A description of the type(s) of measurements that can be employed to evaluate the KE and the relative level of scientific confidence in those measurements.These can range from citation of specific validated test guidelines, citation of specific methods published in the peer reviewed literature, or outlines of a general protocol or approach (e.g., a protein may be measured by ELISA). Do not provide detailed protocols. More help

Methods that have been previously reviewed and approved by a recognized authority should be included in the Overview section above. All other methods, including those well established in the published literature, should be described here. Consider the following criteria when describing each method: 1. Is the assay fit for purpose? 2. Is the assay directly or indirectly (i.e. a surrogate) related to a key event relevant to the final adverse effect in question? 3. Is the assay repeatable? 4. Is the assay reproducible?

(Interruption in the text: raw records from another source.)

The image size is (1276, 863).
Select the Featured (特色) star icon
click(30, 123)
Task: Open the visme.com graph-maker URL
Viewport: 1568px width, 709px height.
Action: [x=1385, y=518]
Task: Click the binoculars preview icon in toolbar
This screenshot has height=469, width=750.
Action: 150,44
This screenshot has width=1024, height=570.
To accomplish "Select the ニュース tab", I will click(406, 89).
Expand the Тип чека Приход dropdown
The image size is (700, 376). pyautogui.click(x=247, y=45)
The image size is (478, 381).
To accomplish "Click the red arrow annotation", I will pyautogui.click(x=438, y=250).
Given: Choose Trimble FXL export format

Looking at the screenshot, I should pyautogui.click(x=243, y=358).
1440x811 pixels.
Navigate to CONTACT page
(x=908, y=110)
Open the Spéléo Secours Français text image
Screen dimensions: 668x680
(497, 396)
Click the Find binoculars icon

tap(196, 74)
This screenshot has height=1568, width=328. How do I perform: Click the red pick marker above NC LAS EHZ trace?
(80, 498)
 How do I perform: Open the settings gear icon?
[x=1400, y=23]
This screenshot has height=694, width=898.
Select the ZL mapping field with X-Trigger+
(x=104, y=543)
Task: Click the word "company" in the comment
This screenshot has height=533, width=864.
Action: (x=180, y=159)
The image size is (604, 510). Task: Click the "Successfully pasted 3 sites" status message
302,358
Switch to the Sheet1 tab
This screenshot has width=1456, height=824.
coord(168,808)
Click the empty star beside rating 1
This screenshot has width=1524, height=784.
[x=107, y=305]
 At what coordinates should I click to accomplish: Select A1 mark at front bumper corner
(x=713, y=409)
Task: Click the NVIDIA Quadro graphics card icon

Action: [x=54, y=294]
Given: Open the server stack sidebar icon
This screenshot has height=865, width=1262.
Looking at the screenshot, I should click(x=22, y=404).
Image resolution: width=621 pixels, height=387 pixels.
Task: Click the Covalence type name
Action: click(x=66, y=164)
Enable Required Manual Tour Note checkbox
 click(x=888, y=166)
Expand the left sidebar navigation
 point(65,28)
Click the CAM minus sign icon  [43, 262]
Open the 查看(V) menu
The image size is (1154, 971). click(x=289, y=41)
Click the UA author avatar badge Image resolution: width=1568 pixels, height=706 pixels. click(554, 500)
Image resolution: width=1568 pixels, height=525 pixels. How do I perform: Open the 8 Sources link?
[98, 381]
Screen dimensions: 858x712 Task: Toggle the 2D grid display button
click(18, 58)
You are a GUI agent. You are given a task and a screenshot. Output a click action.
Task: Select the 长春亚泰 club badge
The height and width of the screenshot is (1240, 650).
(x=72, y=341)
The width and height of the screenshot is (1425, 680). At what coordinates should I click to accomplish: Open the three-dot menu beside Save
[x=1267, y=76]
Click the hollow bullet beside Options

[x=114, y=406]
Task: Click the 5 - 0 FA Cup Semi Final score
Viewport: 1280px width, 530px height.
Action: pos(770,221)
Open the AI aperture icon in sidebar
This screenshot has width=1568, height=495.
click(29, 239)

Glutamate and glutamine were measured in fresh plasma taken from human subjects that were fasted and those in a postabsorptive state using enzymatic assays (Mariliss et al 1971).  In Kashiwaya et al (1994), perfused rat hearts were prepared for metabolic flux experiments.  Measurement of enzyme kinetics involved in glycoloysis and gluconeogenesis were measured using fluorometric procedures measuring the oxidation or reduction of pyridine nucleotides.  Radio-labeled substrates were used to track metabolite flux during glucolysis / gluconeogenesis.  Goodman et al provided in vitro assessment of gluconeogenic capacity of renal cortex in rats.  Glutamatic acid and other ketogenic substrates were added and measure in the system and measured as net glucose content.  All amino acids were measured in Felig et al (1970A), however the analytical methods that were references were not found using Google Scholar search.  In Muoio et al (2002), blood glucose, lactate and β-hydroxybutyrate were measured in blood serum while capacity for beta oxidation of fatty acids was determined by measuring the nonesterified fatty acids in blood serum. 

Domain of Applicability

A description of the scientific basis for the indicated domains of applicability and the WoE calls (if provided).  More help

Evidence for mouse was provided in (Cahill 2006, Marliss et al 1971, Gelig et al 1970A, 1970B).  Evidence for rat was provided in Kashiwaya et al 1994, Goodman et al 1966).  Evidence for human was provided in (Cahill 2006).

References

List of the literature that was cited for this KE description. More help

Cahill GF, Jr. Fuel metabolism in starvation. Annu Rev Nutr 2006, 26:1-22.

 

Felig P, Pozefsky T, Marliss E, Cahill GF, Jr.: Alanine: key role in gluconeogenesis. Science 1970A, 167(3920):1003-1004.

 

Felig P, Marliss E, Pozefsky T, Cahill GF, Jr.: Amino acid metabolism in the regulation of gluconeogenesis in man. Am J Clin Nutr 1970B, 23(7):986-992.

 

Goodman AD, Fuisz RE, Cahill GF: Renal gluconeogenesis in acidosis, alkalosis, and potassium deficiency: its possible role in regulation of renal ammonia production. J Clin Invest 1966, 45(4):612-619.

 

Kashiwaya Y, Sato K, Tsuchiya N, Thomas S, Fell DA, Veech RL, Passonneau JV: Control of glucose utilization in working perfused rat heart. J Biol Chem 1994, 269(41):25502-25514.

 

Marliss EB, Aoki TT, Pozefsky T, Most AS, Cahill GF: Muscle and splanchnic glutamine and glutamate metabolism in postabsorptive and starved man. J Clin Invest 1971, 50(4):814-817.

Muoio, D.M., MacLean, P.S., Lang, D.B., Li, S., Houmard, J.A., Way, J.M., Winegar, D.A., Corton, J.C., Dohm, G.L., Kraus, W.E., 2002. Fatty acid homeostasis and induction of lipid regulatory genes in skeletal muscles of peroxisome proliferator-activated receptor (PPAR) alpha knock-out mice. Evidence for compensatory regulation by PPAR delta. J. Biol. Chem. 277, 26089-26097.